Озеров ехал на электричке и читал книгу города.
Вот укромное место для курящего тайком подростка и подиум полуобнаженной домохозяйки, решившей развесить мокрое белье. Вот уголок, где летом можно греться на солнце, подставив его лучам огромный волосатый живот, и куда зимой можно на спор выбежать за охлажденными напитками. Вот убежище для неторопливых мечтательных разговоров с другом, разбирательств по телефону, когда квартира полна людей. Вот сомнительное укрытие для влюбленных от глаз знакомых, таким образом предоставивших себя любопытству незнакомых. Вот тихая пристань для пожилых старушек, подолгу смотрящих вдаль. Вот излюбленная площадка детей, воодушевленно наблюдающих падение целлофанового пакета с водой на асфальт и привязывающих резинового паука за леску. Многочисленные, не похожие друг на друга балконы Города Дождей…
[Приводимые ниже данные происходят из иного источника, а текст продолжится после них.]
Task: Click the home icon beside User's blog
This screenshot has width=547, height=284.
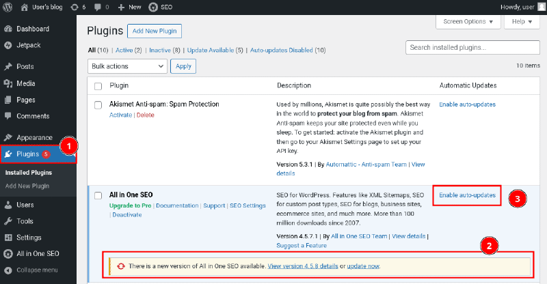Action: 24,6
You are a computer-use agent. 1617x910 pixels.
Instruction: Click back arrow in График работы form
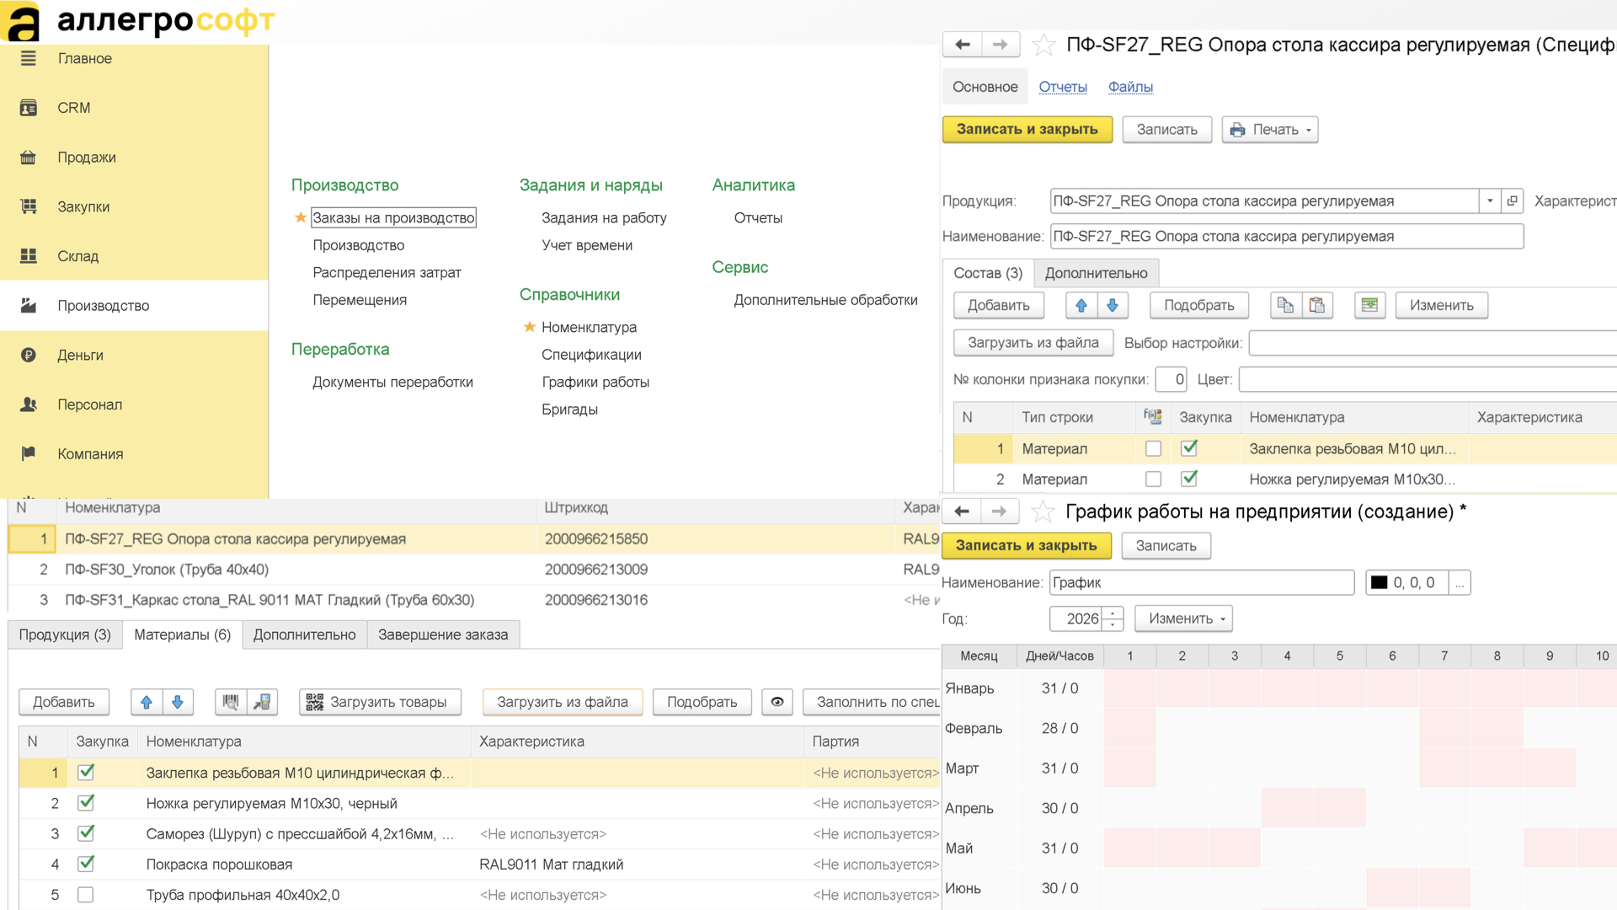[x=962, y=511]
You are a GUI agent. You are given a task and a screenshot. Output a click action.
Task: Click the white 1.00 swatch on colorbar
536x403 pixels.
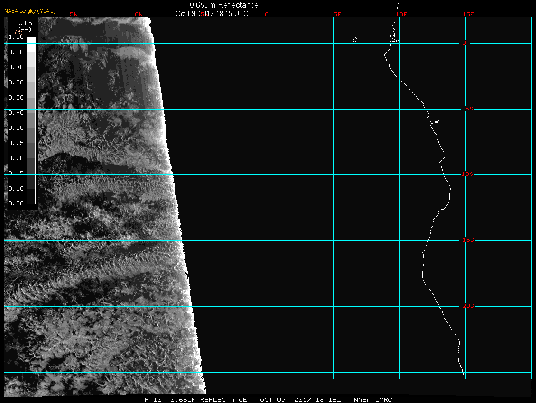click(x=31, y=40)
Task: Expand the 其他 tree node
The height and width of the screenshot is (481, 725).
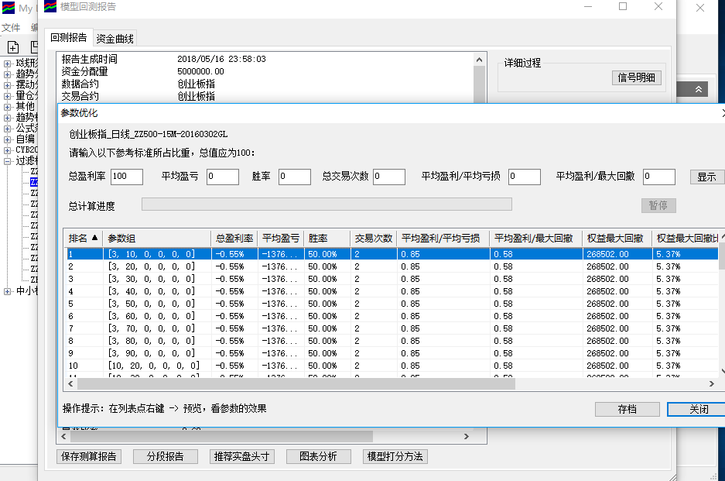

Озеров вдруг понял, что попал в очень сложное положение. То место, где он работал, объединяло всех этих людей с душами и взглядами такими же различными, как эти балкончики. Он осознал, как сложно будет говорить с ними и объясняться. И на миг испугался такой серьезной ответственности, ощутив, что одни и те же слова будут по-разному отзываться в их сердцах.
Кирилл вспомнил, как подростком усомнился в том, что сможет стать врачом, как испугался, что убьет кого-нибудь по ошибке. За последующие годы он встретил так много безразличных врачей, что теперь его опасения были бы преимуществом – сомневается тот, в ком еще не умерла совесть.
Если бы у него был день для подготовки, то, вероятно, он придумал бы средство, как избежать лишних вопросов. Но уроки шли нескончаемым потоком, и родительское собрание плавно вылилось в последний рубеж, который сегодня нужно было преодолеть.
В последний час до собрания можно было видеть учителей, мерно расползающихся по своим кабинетам. За полчаса кто-нибудь из них, обнаружив, что забыл список или анкету, с выпученными глазами носился по этажам и, запыхавшись, возвращался в свой класс.
Первые родители появлялись минут за десять до начала. Странно было видеть, как взрослые люди, очень разные, садятся за парты, за которыми, возможно, не раз сидели их дети, и с важным видом оглядывают кабинет. О чем они думают? Вспоминают ли свои юные годы? Смеются над собственными проделками? В скольких из них остались теплые чувства к школе? В ком до сих пор кипит ненависть? Кто греб всех под одну гребенку и, попав однажды в руки к нервному грубому учителю, теперь презирал всех остальных?
Оставалось очевидным только одно: здесь никто не оставался равнодушным – школа до сих пор была местом, которое всех объединяло и тревожило, очень личным для каждого, но все же с такими сходными для всех воспоминаниями. Школьная жизнь всегда будет раной, которая не заживает, и вместе с тем – памятью о беззаботной радости. Можно стать очень важным человеком и сделать вид, что школа осталась далеко в прошлом, но нельзя уничтожить воспоминания о ней полностью.